### TASK:
Report each line of the records below that contains the string "should". Case counts.

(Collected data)
======

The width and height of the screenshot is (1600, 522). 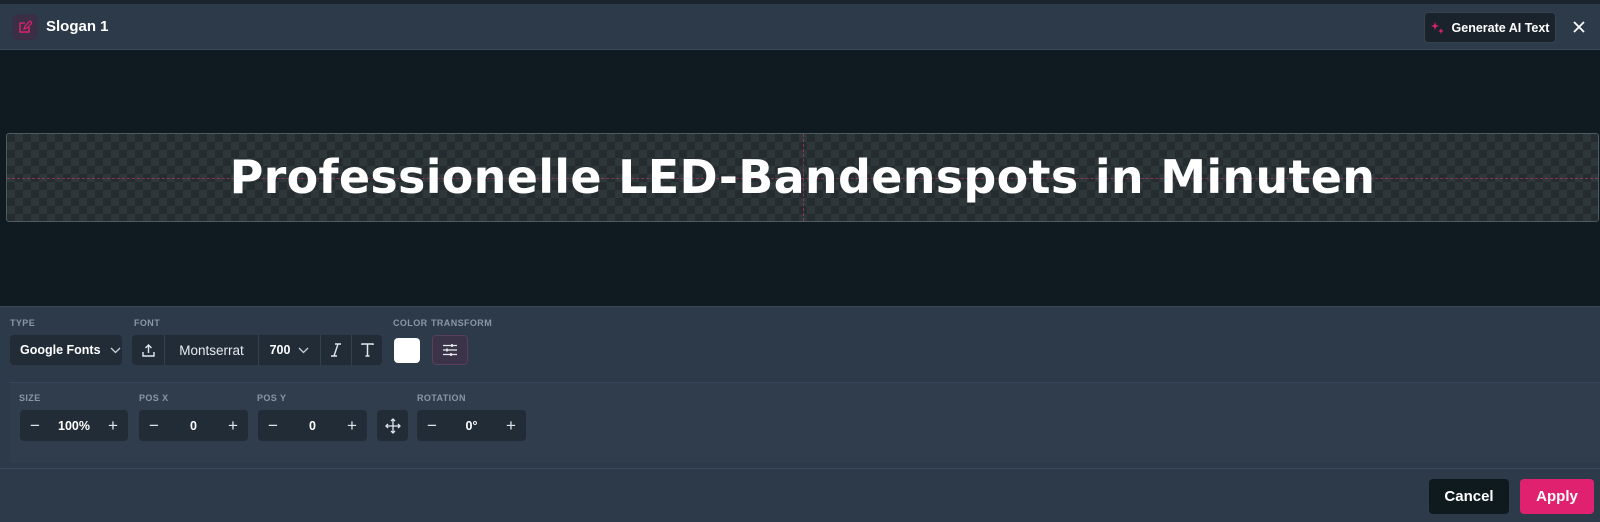 I want to click on pos-y-value: 0, so click(x=312, y=426).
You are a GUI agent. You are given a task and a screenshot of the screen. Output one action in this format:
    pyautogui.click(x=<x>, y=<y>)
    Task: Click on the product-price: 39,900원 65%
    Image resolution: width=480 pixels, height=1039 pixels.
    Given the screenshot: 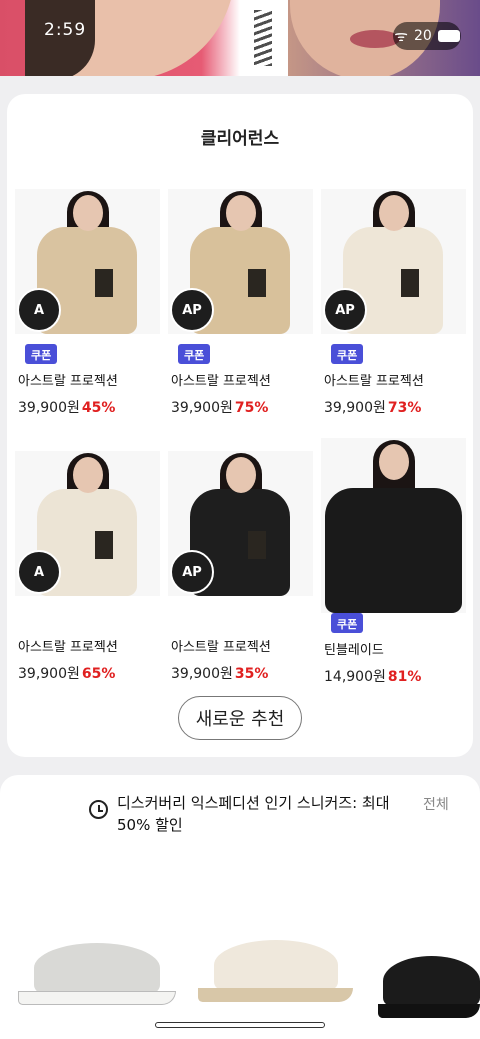 What is the action you would take?
    pyautogui.click(x=89, y=673)
    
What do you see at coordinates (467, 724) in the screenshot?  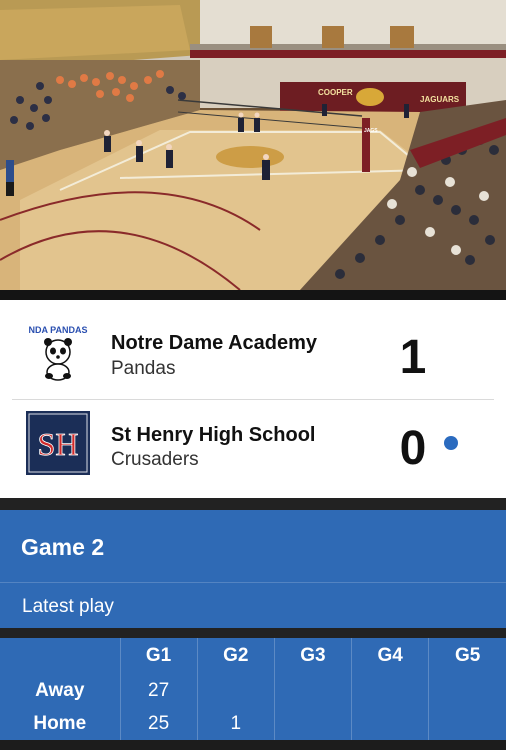 I see `home-g5-score` at bounding box center [467, 724].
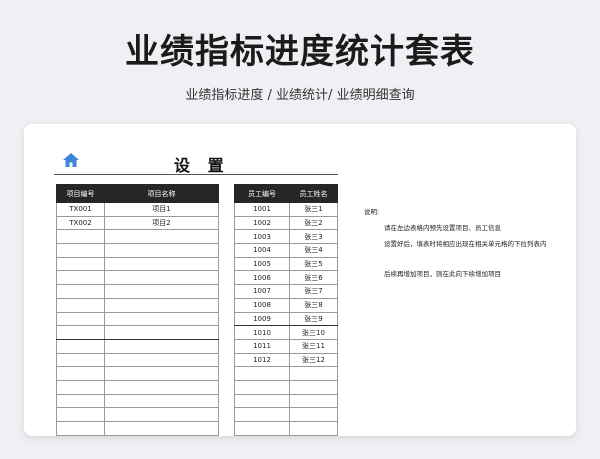 Image resolution: width=600 pixels, height=459 pixels. I want to click on employee-id-cell: 1003, so click(262, 237).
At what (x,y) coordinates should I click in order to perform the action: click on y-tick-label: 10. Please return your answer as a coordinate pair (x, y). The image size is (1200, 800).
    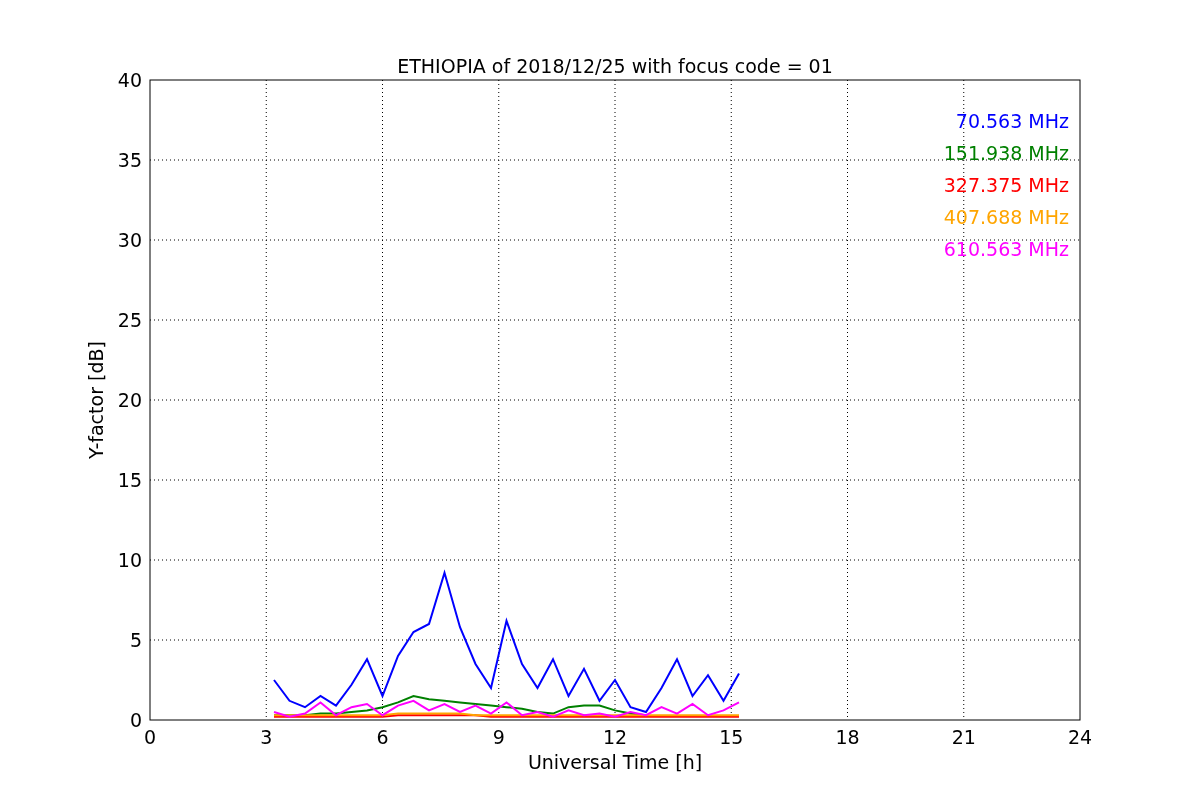
    Looking at the image, I should click on (130, 560).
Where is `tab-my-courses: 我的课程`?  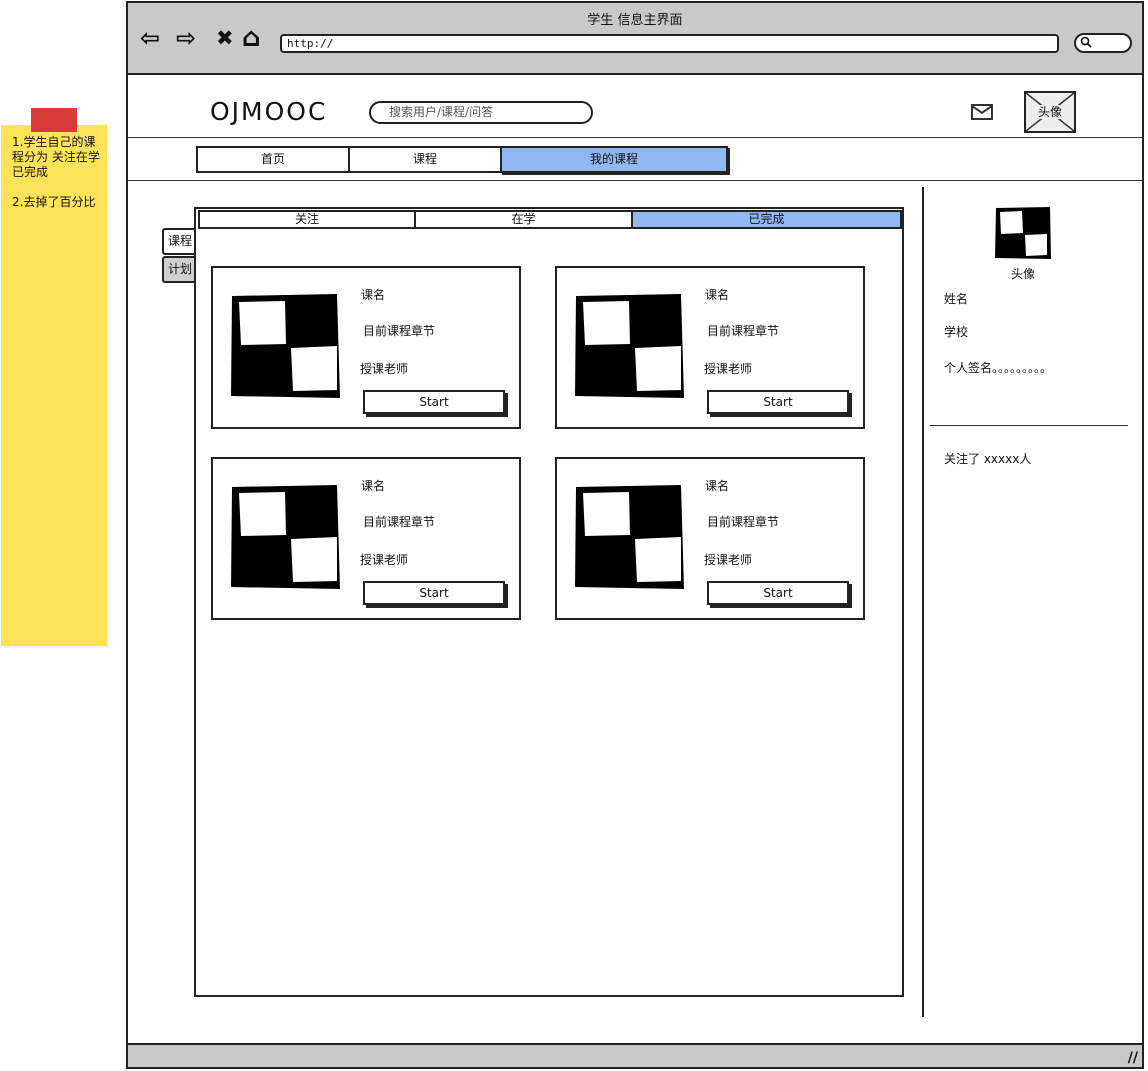
tab-my-courses: 我的课程 is located at coordinates (614, 160).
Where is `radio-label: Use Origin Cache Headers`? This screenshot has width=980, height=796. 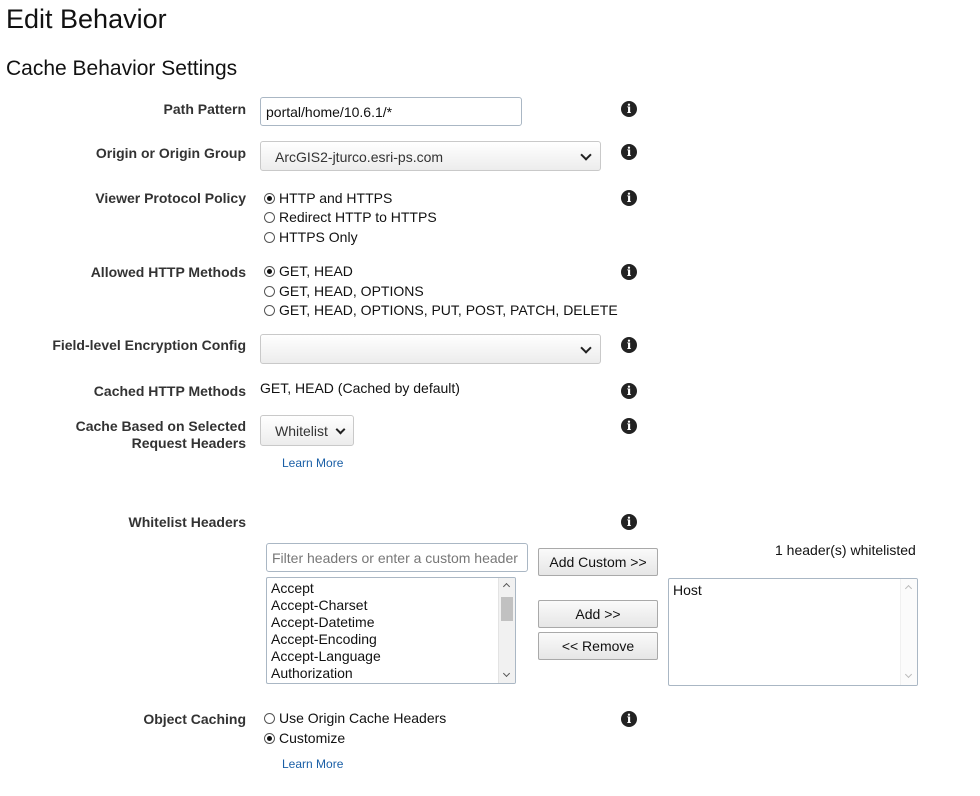
radio-label: Use Origin Cache Headers is located at coordinates (363, 718).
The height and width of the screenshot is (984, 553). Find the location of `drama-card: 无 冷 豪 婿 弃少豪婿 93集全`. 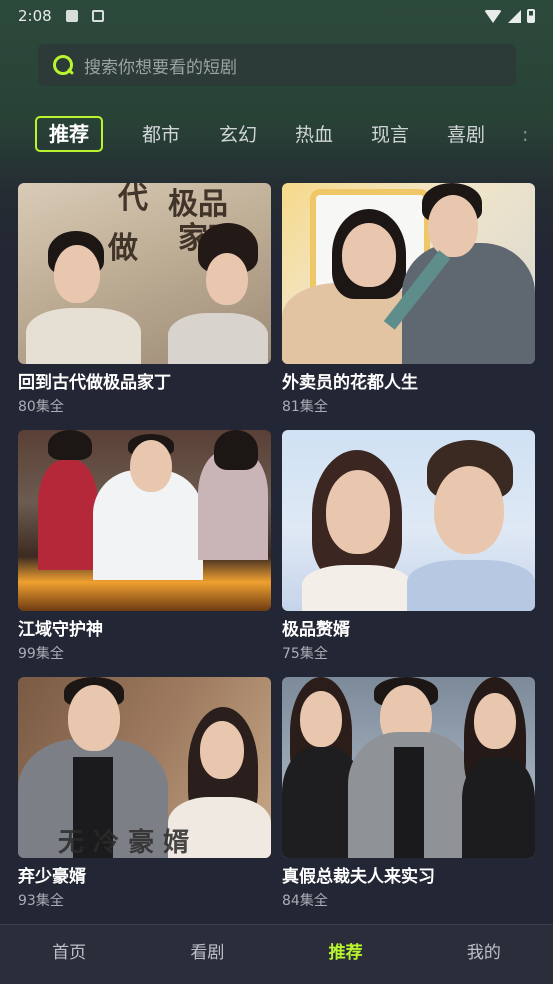

drama-card: 无 冷 豪 婿 弃少豪婿 93集全 is located at coordinates (144, 794).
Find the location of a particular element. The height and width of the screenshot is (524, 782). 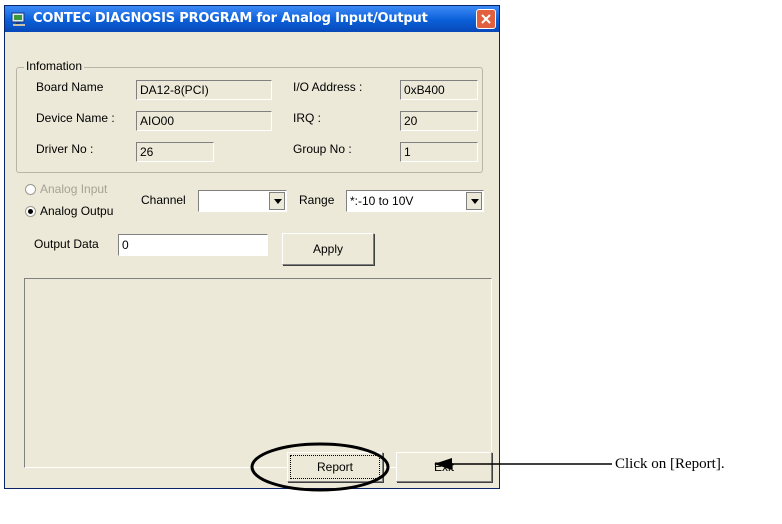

======

### FINAL ANSWER:
At what (x,y) coordinates should I click in order to perform the action: click on y-tick-label: 10. Please return your answer as a coordinate pair (x, y). The image size is (1200, 800).
    Looking at the image, I should click on (130, 560).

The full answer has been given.